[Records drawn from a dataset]

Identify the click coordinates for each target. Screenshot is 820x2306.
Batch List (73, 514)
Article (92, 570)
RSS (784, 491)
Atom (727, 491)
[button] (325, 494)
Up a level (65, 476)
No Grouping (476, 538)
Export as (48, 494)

...

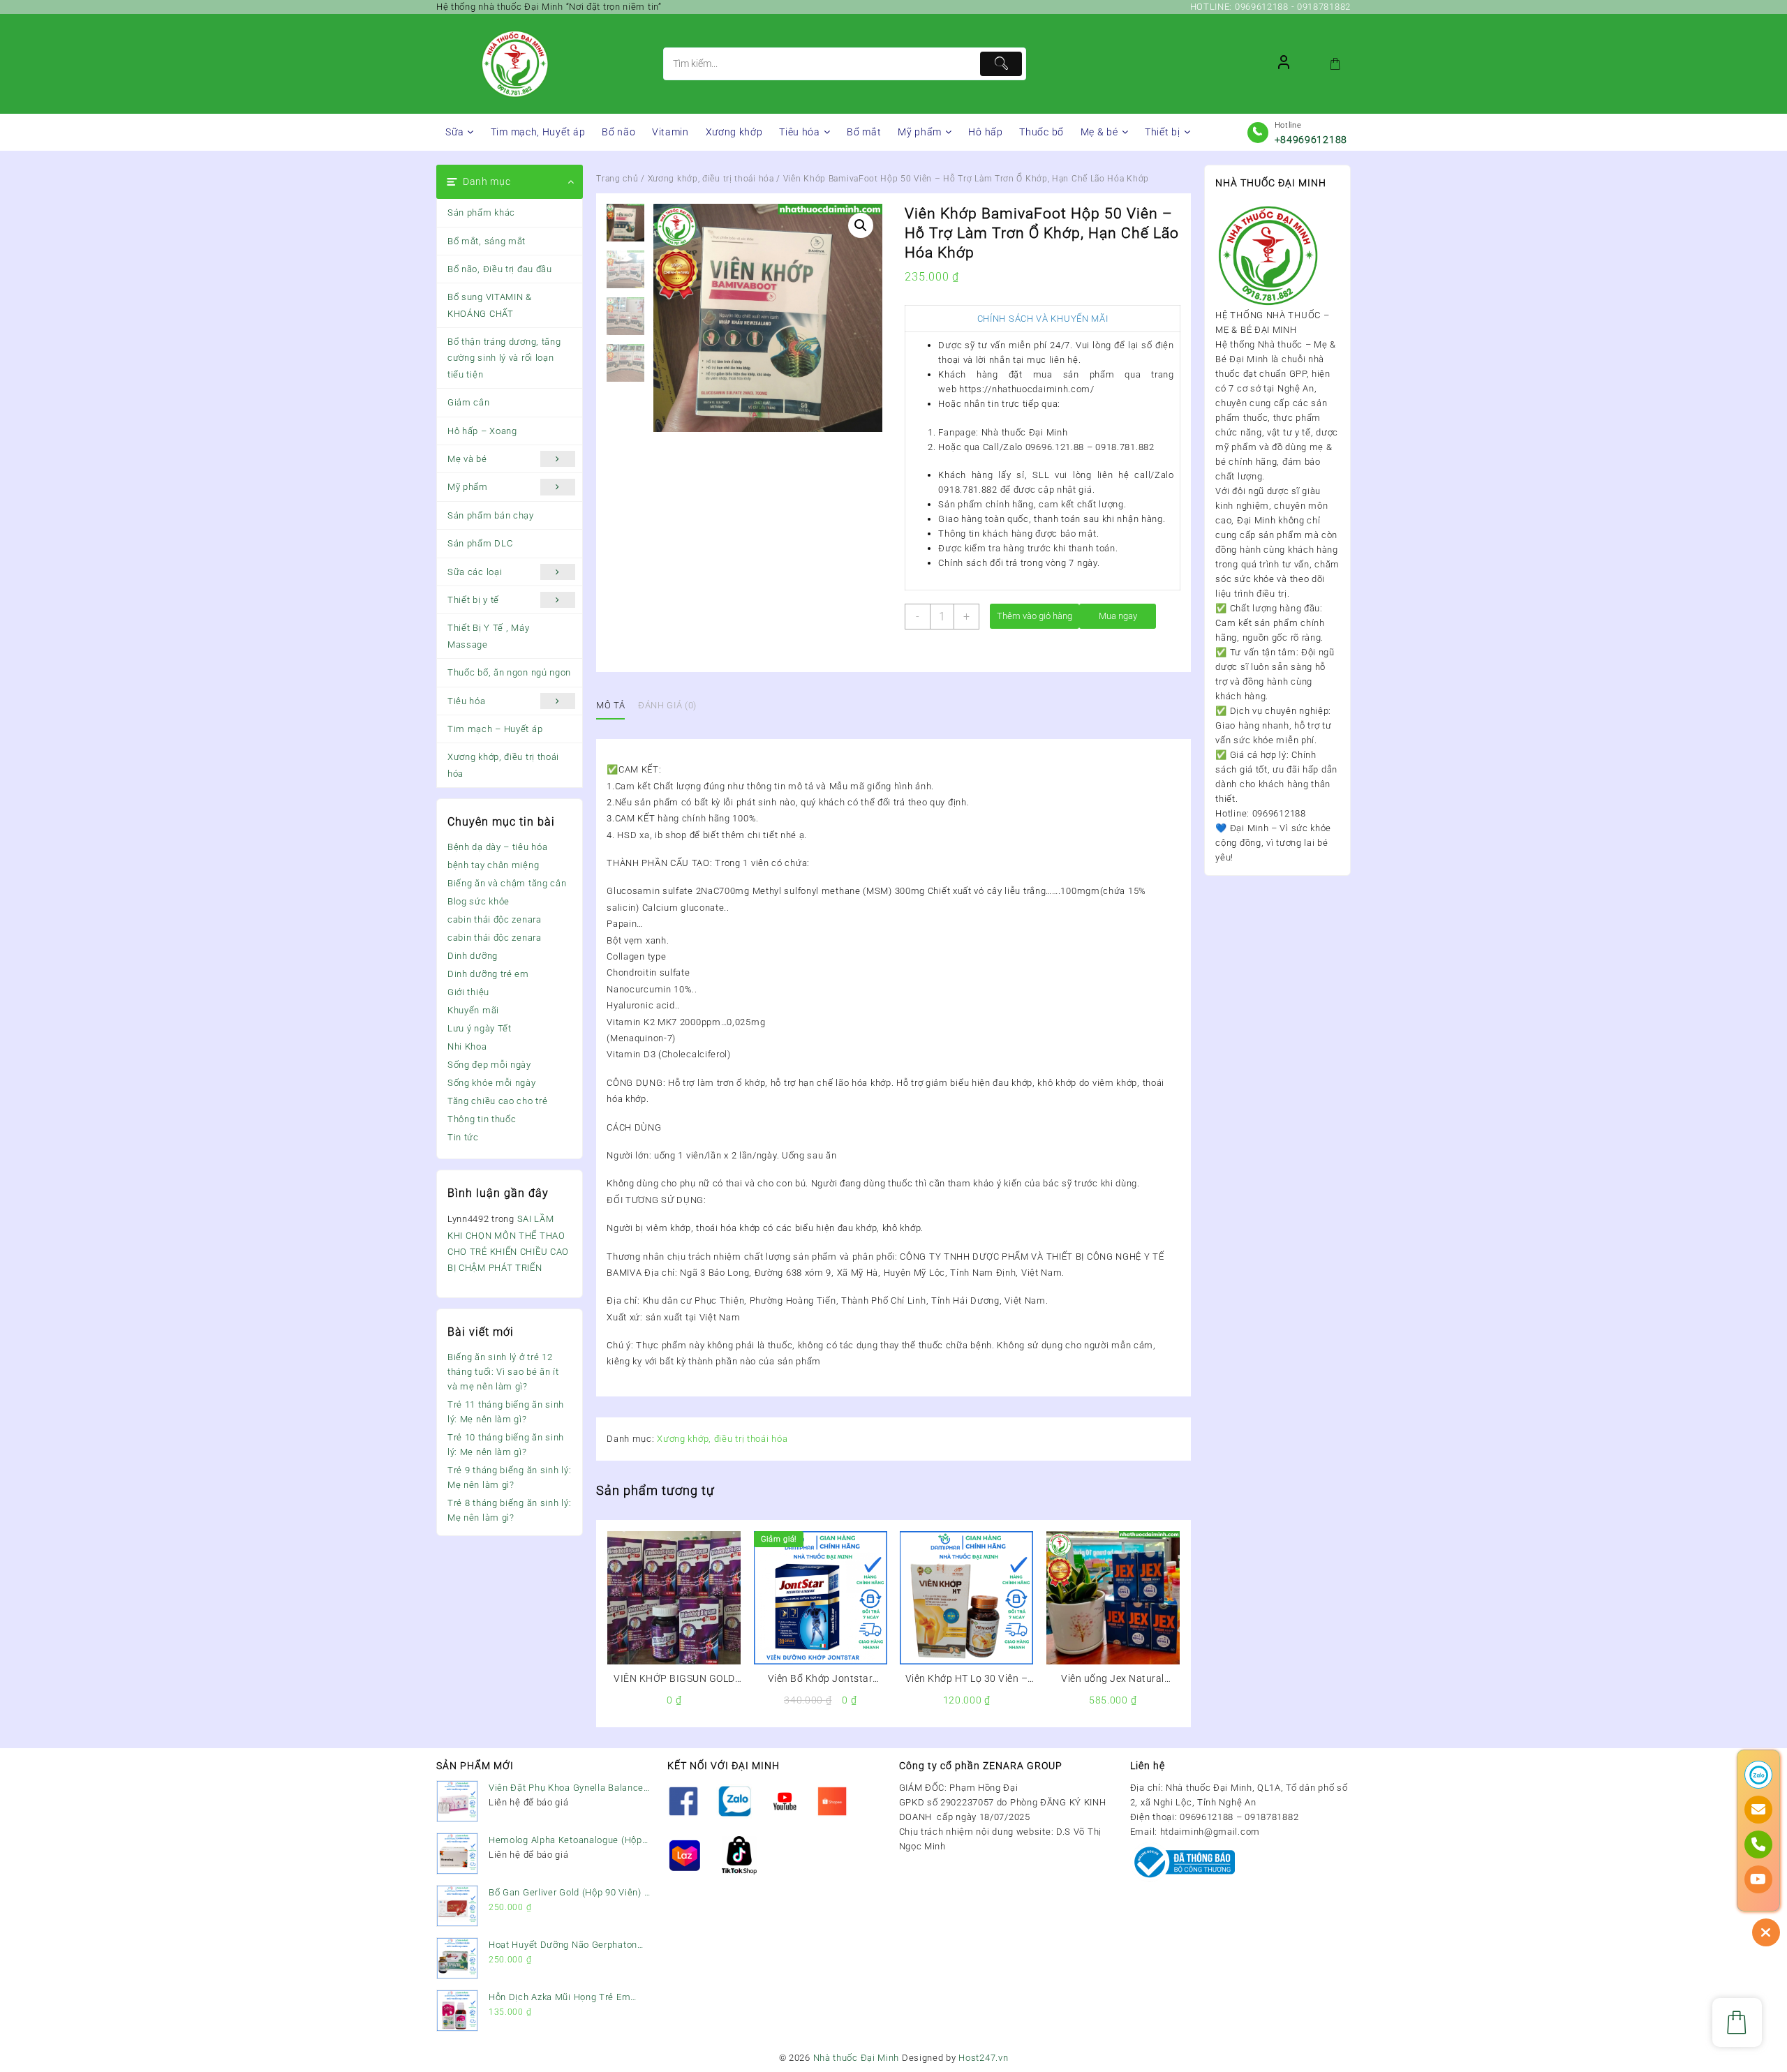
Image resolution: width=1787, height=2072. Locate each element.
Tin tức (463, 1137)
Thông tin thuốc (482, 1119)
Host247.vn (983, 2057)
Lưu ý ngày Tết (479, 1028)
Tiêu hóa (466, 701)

ACTION ITEM
The lines above, starting at the one with "Tin tức (463, 1137)" and ending at the one with "Tiêu hóa (466, 701)", are the only ones to return, exactly as written.

SOLVED EXERCISE
Tin tức (463, 1137)
Thông tin thuốc (482, 1119)
Host247.vn (983, 2057)
Lưu ý ngày Tết (479, 1028)
Tiêu hóa (466, 701)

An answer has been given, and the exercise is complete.